I never thought this was such a crazy story either as a kid or an adult. But in the summer of 2014, a mom was arrested for letting her nine-year-old daughter play at a local park while she worked at McDonald’s. The girl not only had a cellphone to call her mom, but also social workers were frequently at the park handing out free breakfasts and lunches. Sounds to me like the mom thought things through. She’s even quoted as saying she thought the park was a better place for her daughter to spend the day than sitting at a booth in McDonald’s. But this mom had her daughter taken away. They were eventually reunited, but what a horrible event.
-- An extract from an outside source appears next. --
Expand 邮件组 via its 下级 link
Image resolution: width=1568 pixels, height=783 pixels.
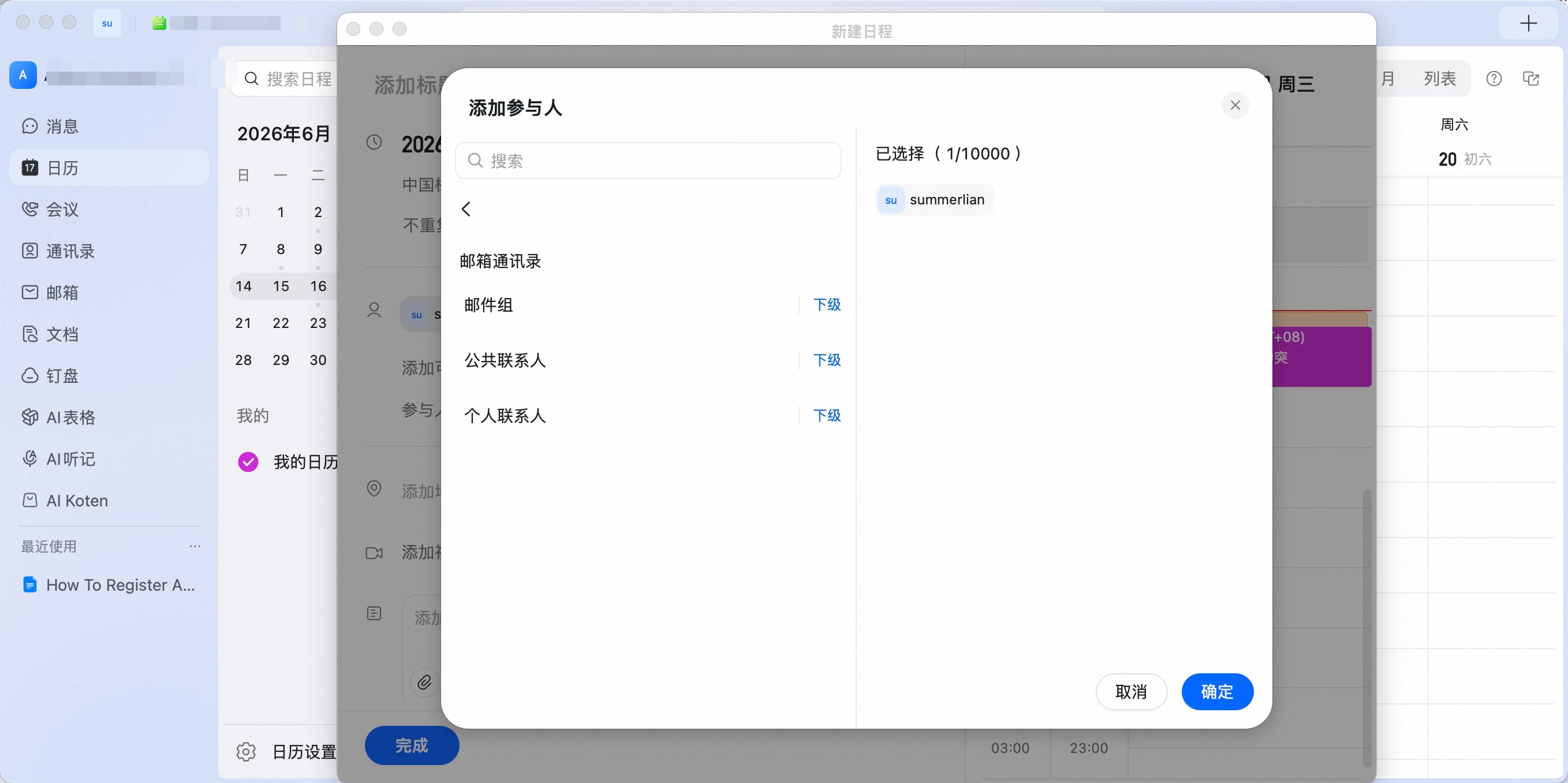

I’m going to pick on the Quimby’s one more time. Again in Beezus and Ramona, Ramona wanders far from home in search of the end of the rainbow. This time, she is picked up by the police. But the police just bring her home. They don’t arrest Mr. and Mrs. Quimby or anything. That’s not what happened to an Ohio dad whose kid wandered away from the house in the summer of 2014. The child was outside with his two siblings on a Sunday morning. When the church bus arrived to collect them, the kid did something very Tom Sawyerish: he didn’t get on. When the bus left, the eight-year-old took off to the Family Dollar store a mile away. The police brought him home and arrested the dad. The dad also worked at McDonald’s and lost his job over the incident.
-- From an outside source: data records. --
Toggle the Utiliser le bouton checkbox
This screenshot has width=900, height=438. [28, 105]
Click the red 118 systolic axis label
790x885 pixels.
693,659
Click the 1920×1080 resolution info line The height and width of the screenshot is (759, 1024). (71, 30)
And what about Arthur, by Marc Brown? Okay, so he’s an aardvark, but clearly he’s supposed to represent your average third grade boy. Arthur has many independent adventures. In one book, he’s asked to babysit two four-year-olds while their grandmother goes to a PTA meeting. They aren’t just any ordinary four-year-olds, though. They’re the terrible Tibble twins who are known for eating babysitters alive.
Did I mention Arthur is only in the third grade? It’s a rough couple of hours, but in the end, Arthur discovers telling the twins a story is the secret to keeping them calm. The grandma comes home and all is well. But that didn’t happen for two parents in NY who left their twelve-year-old to babysit his two younger siblings. When the dad came home at two in the morning, he realized he didn’t have a key and had to break into his own house. That’s when a neighbor called the cops. When the mom got home, both parents were arrested for leaving their kids home alone. The mom later lost her job as a middle school teacher. What?
And then we have Encyclopedia Brown, a kid detective solving cases on his own at age ten, and How to Eat Fried Worms, where the kids have so much time away from parents that they spend all summer betting on eating worms, and Tales of a Fourth Grade Nothing, where kids are again left alone in the park. More recently there’s Ivy and Bean, where the two girls wander all over Pancake Court with no supervision. And in The Magic Tree House kids are allowed to run free in a nearby forest. And on and on.
So are children’s authors horrible people who should never be parents? No. They know the secret to an interesting childhood is a nurturing home environment where the parents give their kids time to be independent. I think society as a whole needs to read more children’s books.
Lenore here: Me too. Including cops, prosecutors, judges and politicians.